---- Extracted data

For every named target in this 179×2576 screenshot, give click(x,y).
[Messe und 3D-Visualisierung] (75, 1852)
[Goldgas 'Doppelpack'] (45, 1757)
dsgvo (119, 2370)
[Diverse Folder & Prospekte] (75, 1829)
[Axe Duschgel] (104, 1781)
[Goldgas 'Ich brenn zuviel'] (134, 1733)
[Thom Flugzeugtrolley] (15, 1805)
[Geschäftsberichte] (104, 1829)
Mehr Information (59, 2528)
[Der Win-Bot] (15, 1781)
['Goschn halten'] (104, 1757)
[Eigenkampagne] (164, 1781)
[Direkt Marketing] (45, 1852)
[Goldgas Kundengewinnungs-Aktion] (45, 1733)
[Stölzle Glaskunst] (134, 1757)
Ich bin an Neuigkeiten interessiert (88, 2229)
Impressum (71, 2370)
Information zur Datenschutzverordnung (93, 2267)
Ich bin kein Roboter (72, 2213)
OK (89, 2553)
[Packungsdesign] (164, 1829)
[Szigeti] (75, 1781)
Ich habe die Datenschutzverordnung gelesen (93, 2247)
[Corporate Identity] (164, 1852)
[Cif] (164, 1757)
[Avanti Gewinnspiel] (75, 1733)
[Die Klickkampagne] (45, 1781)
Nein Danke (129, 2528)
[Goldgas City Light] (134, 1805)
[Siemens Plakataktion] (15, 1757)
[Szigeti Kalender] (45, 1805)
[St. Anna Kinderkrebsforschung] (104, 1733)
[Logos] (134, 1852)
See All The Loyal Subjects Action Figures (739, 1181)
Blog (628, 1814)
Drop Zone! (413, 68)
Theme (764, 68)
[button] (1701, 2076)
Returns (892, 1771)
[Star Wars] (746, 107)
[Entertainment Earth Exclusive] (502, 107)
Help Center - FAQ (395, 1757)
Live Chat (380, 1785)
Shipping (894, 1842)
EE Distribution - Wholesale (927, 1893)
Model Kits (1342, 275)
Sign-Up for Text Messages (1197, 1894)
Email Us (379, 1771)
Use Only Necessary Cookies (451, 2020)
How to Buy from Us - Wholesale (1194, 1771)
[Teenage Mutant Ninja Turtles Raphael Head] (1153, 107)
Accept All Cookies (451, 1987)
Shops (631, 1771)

--------

What you have to do: Go through the listing above and set down each line exactly as it stands.

Exercise answer:
For every named target in this 179×2576 screenshot, give click(x,y).
[Messe und 3D-Visualisierung] (75, 1852)
[Goldgas 'Doppelpack'] (45, 1757)
dsgvo (119, 2370)
[Diverse Folder & Prospekte] (75, 1829)
[Axe Duschgel] (104, 1781)
[Goldgas 'Ich brenn zuviel'] (134, 1733)
[Thom Flugzeugtrolley] (15, 1805)
[Geschäftsberichte] (104, 1829)
Mehr Information (59, 2528)
[Der Win-Bot] (15, 1781)
['Goschn halten'] (104, 1757)
[Eigenkampagne] (164, 1781)
[Direkt Marketing] (45, 1852)
[Goldgas Kundengewinnungs-Aktion] (45, 1733)
[Stölzle Glaskunst] (134, 1757)
Ich bin an Neuigkeiten interessiert (88, 2229)
Impressum (71, 2370)
Information zur Datenschutzverordnung (93, 2267)
Ich bin kein Roboter (72, 2213)
OK (89, 2553)
[Packungsdesign] (164, 1829)
[Szigeti] (75, 1781)
Ich habe die Datenschutzverordnung gelesen (93, 2247)
[Corporate Identity] (164, 1852)
[Cif] (164, 1757)
[Avanti Gewinnspiel] (75, 1733)
[Die Klickkampagne] (45, 1781)
Nein Danke (129, 2528)
[Goldgas City Light] (134, 1805)
[Siemens Plakataktion] (15, 1757)
[Szigeti Kalender] (45, 1805)
[St. Anna Kinderkrebsforschung] (104, 1733)
[Logos] (134, 1852)
See All The Loyal Subjects Action Figures (739, 1181)
Blog (628, 1814)
Drop Zone! (413, 68)
Theme (764, 68)
[button] (1701, 2076)
Returns (892, 1771)
[Star Wars] (746, 107)
[Entertainment Earth Exclusive] (502, 107)
Help Center - FAQ (395, 1757)
Live Chat (380, 1785)
Shipping (894, 1842)
EE Distribution - Wholesale (927, 1893)
Model Kits (1342, 275)
Sign-Up for Text Messages (1197, 1894)
Email Us (379, 1771)
Use Only Necessary Cookies (451, 2020)
How to Buy from Us - Wholesale (1194, 1771)
[Teenage Mutant Ninja Turtles Raphael Head] (1153, 107)
Accept All Cookies (451, 1987)
Shops (631, 1771)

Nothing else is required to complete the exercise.